The other reason the National government did not want to reveal the full extent of the Defence Force role in Iraq is political. Being opaque about what the Defence Force is doing allows the government to avoid scrutiny of and deny participation in potential war crimes (say, a white phosphorous air strike on civilian targets in Mosul), complicity in atrocities committed by allied forces or even mistakes leading to civilian casualties in the ‘‘fog of war’’. If there is no public acknowledgement and independent reporting of where the Defence Force is deployed and what it is doing, then the government can assume that non-disclosure of activities gives Defence Force personnel cover in the event that they get caught up in unpleasantness that might expose them to legal jeopardy.
It is all about ‘‘plausible deniability’’: if the Defence Force and government say that New Zealand soldiers are not ‘‘there’’ and there is no one else to independently confirm that they are in fact ‘‘there,’’ then there is no case to be made against them for their behaviour while ‘‘there.’’

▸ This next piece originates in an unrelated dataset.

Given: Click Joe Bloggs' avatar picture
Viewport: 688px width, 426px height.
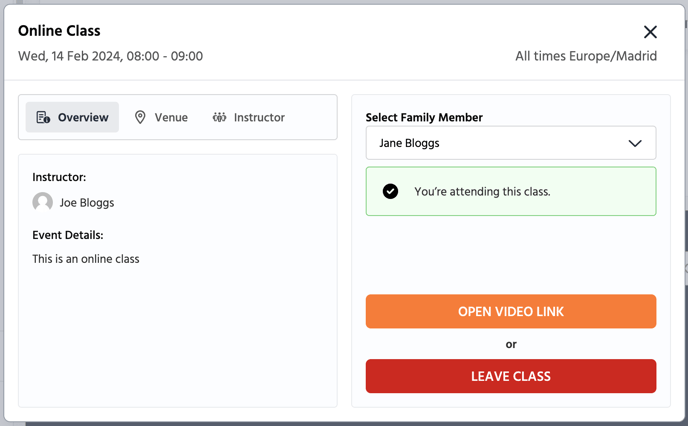Looking at the screenshot, I should pyautogui.click(x=43, y=202).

In addition, non-disclosure or misleading official information about the Defence Force mission in Iraq, particularly that which downplays the advise and assist functions and other activities (such as intelligence gathering) that bring the Defence Force into direct combat-related roles, allows the government some measure of insulation from political and public questioning of the mission. New Zealand politicians are wary of public backlash against combat roles in far off places (excepting the SAS), particularly at the behest of the US. Although most political parties other than the Greens are prone to ‘‘going along’’ with whatever the Defence Force says that it is doing during a foreign deployment, there is enough anti-war and pacifist public sentiment, marshalled through a network of activist groups, to pose some uncomfortable questions should the government and the Defence Force opt for honesty and transparency when discussing what the Defence Force does abroad.
However, in liberal democracies it is expected that the public will be informed by decision-makers as to the who, how, what and why of foreign military deployments that bring soldiers into harm’s way. After all, both politicians and the military are servants of the citizenry, so one should expect that transparency would be the default setting even if it does lead to hard questioning and public debate about ‘‘proper’’ foreign military deployment.
The bottom line as to why the Defence Force and political leaders obfuscate when it comes to foreign military operations is due to what can be called a ‘‘culture of impunity’’. This extends to the intelligence community as well. They engage in stonewalling practices because traditionally they have been able to get away with them. Besides of public ignorance or disinterest, these affairs of state have traditionally been the province of a small circle of decision-makers who consider that they ‘‘know best’’ when it comes to economic, security and international matters. Their attitude is ‘‘why complicate things by involving others and engaging in public debate?’’ That tradition is alive and well within the current Defence Force leadership and was accepted by the National government led by John Key.
It remains unclear if there will be a change in the institutional culture as a result of the change in government, with most indications being that continuity rather than reform is likely to be Labour/NZ First’s preferred approach.